**Selected extract:**
* Begin *
Supercharging - What's the catch?

[planecrazy]

I live in Denver where density altitude on a hot summer day sneaks up on 10k. So as I wistfully look towards which airplane I'd like to own, I like the idea of turbos, as it lets me mitigate that altitude penalty pretty easily.

So I ran across these Forced Aeromotive people (you'll have to google, PoA won't let me link). They're selling a supercharger and making pretty fantastic claims about them. I've seen people mention them here on PoA generally favorably, but they're claiming for $30k they can make a stock SR-22 outperform the turbo versions. And it keeps the temps more managable. And it weighs less than 40 pounds. And it only takes 4HP of power to run.

I feel like if all of that is true, they would have been bought out and made standard equipment on Cirrus or Cessna aircraft.

But I can't find any information that reveals any major disadvantages to this. So I thought I'd ask the wisdom of the crowd, what am I missing about this upgrade?
* End *
**Data provided:**
* Begin *
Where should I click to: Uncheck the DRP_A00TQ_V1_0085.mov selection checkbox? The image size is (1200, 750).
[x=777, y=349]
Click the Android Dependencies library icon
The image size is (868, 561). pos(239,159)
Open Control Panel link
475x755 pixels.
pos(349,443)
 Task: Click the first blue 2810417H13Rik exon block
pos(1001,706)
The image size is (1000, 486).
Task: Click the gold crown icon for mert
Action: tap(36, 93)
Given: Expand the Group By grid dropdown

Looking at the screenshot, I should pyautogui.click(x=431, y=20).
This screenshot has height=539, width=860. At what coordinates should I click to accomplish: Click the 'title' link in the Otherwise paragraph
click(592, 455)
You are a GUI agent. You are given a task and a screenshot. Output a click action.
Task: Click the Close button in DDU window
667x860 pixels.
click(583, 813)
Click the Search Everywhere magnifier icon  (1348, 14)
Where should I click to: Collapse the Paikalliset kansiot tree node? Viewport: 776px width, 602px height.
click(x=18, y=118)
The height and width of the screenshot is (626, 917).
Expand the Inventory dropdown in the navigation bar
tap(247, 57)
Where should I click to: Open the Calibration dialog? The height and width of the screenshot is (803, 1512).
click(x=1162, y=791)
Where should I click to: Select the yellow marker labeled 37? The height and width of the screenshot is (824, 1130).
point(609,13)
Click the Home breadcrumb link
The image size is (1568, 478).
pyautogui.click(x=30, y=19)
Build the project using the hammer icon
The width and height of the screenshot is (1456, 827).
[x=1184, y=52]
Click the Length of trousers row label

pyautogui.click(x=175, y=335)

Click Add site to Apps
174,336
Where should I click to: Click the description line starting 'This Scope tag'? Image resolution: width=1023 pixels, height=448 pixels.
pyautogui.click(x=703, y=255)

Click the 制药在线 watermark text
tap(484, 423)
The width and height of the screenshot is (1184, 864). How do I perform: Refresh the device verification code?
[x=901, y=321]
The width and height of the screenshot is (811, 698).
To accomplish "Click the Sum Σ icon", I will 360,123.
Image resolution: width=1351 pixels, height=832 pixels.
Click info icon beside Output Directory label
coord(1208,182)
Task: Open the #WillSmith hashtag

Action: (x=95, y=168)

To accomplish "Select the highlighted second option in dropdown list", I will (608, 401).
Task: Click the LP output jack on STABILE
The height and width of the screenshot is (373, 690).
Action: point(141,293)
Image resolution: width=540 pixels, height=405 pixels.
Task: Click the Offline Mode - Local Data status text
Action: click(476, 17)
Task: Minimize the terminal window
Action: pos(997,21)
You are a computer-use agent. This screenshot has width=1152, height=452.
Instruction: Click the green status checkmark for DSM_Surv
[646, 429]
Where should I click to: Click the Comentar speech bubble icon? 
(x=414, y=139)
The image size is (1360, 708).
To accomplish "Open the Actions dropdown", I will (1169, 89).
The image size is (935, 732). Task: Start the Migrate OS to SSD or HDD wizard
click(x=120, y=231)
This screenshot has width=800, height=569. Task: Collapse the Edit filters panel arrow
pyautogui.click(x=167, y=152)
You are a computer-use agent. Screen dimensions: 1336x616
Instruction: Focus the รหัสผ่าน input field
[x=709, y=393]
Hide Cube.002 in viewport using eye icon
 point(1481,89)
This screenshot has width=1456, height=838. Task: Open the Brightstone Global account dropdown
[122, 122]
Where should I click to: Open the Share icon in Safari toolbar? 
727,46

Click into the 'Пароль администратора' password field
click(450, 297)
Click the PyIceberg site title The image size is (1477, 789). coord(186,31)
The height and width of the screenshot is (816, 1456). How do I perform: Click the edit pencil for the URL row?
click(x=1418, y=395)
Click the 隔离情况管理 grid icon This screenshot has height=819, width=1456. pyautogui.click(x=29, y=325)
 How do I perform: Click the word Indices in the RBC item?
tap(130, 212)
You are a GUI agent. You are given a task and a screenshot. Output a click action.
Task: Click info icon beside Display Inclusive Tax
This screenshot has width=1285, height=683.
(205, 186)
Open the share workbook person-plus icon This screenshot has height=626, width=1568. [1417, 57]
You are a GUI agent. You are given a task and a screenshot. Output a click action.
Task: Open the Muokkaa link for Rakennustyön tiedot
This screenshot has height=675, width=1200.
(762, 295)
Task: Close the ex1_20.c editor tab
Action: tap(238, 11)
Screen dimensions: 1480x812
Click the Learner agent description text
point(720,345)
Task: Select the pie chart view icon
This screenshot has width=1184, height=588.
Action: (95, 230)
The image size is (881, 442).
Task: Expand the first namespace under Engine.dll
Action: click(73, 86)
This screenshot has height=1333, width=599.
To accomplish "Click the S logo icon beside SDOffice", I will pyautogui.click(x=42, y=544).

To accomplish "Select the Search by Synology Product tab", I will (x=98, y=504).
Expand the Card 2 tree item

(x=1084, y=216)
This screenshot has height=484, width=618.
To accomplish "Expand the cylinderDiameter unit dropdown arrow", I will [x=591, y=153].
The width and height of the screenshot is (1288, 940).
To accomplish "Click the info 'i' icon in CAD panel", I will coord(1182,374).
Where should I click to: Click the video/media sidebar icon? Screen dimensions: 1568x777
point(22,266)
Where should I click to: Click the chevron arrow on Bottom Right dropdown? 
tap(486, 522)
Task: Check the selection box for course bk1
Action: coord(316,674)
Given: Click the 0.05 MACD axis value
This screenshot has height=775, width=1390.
* End *
**Exercises:**
**A)** Reproduce the supercharging forum thread word for word, from its title line to its final question.
**B)** In the records, rewrite the stretch from the line containing "Open Control Panel link" through the line containing "pyautogui.click(x=30, y=19)", swapping "pixels" for "px" and leaving everything else untouched. Give only those lines.

**Responses to the tasks:**
**A)**
Supercharging - What's the catch?

[planecrazy]

I live in Denver where density altitude on a hot summer day sneaks up on 10k. So as I wistfully look towards which airplane I'd like to own, I like the idea of turbos, as it lets me mitigate that altitude penalty pretty easily.

So I ran across these Forced Aeromotive people (you'll have to google, PoA won't let me link). They're selling a supercharger and making pretty fantastic claims about them. I've seen people mention them here on PoA generally favorably, but they're claiming for $30k they can make a stock SR-22 outperform the turbo versions. And it keeps the temps more managable. And it weighs less than 40 pounds. And it only takes 4HP of power to run.

I feel like if all of that is true, they would have been bought out and made standard equipment on Cirrus or Cessna aircraft.

But I can't find any information that reveals any major disadvantages to this. So I thought I'd ask the wisdom of the crowd, what am I missing about this upgrade?

**B)**
Open Control Panel link
475x755 px.
pos(349,443)
 Task: Click the first blue 2810417H13Rik exon block
pos(1001,706)
The image size is (1000, 486).
Task: Click the gold crown icon for mert
Action: tap(36, 93)
Given: Expand the Group By grid dropdown

Looking at the screenshot, I should pyautogui.click(x=431, y=20).
This screenshot has height=539, width=860. At what coordinates should I click to accomplish: Click the 'title' link in the Otherwise paragraph
click(592, 455)
You are a GUI agent. You are given a task and a screenshot. Output a click action.
Task: Click the Close button in DDU window
667x860 px.
click(583, 813)
Click the Search Everywhere magnifier icon  (1348, 14)
Where should I click to: Collapse the Paikalliset kansiot tree node? Viewport: 776px width, 602px height.
click(x=18, y=118)
The height and width of the screenshot is (626, 917).
Expand the Inventory dropdown in the navigation bar
tap(247, 57)
Where should I click to: Open the Calibration dialog? The height and width of the screenshot is (803, 1512).
click(x=1162, y=791)
Where should I click to: Select the yellow marker labeled 37? The height and width of the screenshot is (824, 1130).
point(609,13)
Click the Home breadcrumb link
The image size is (1568, 478).
pyautogui.click(x=30, y=19)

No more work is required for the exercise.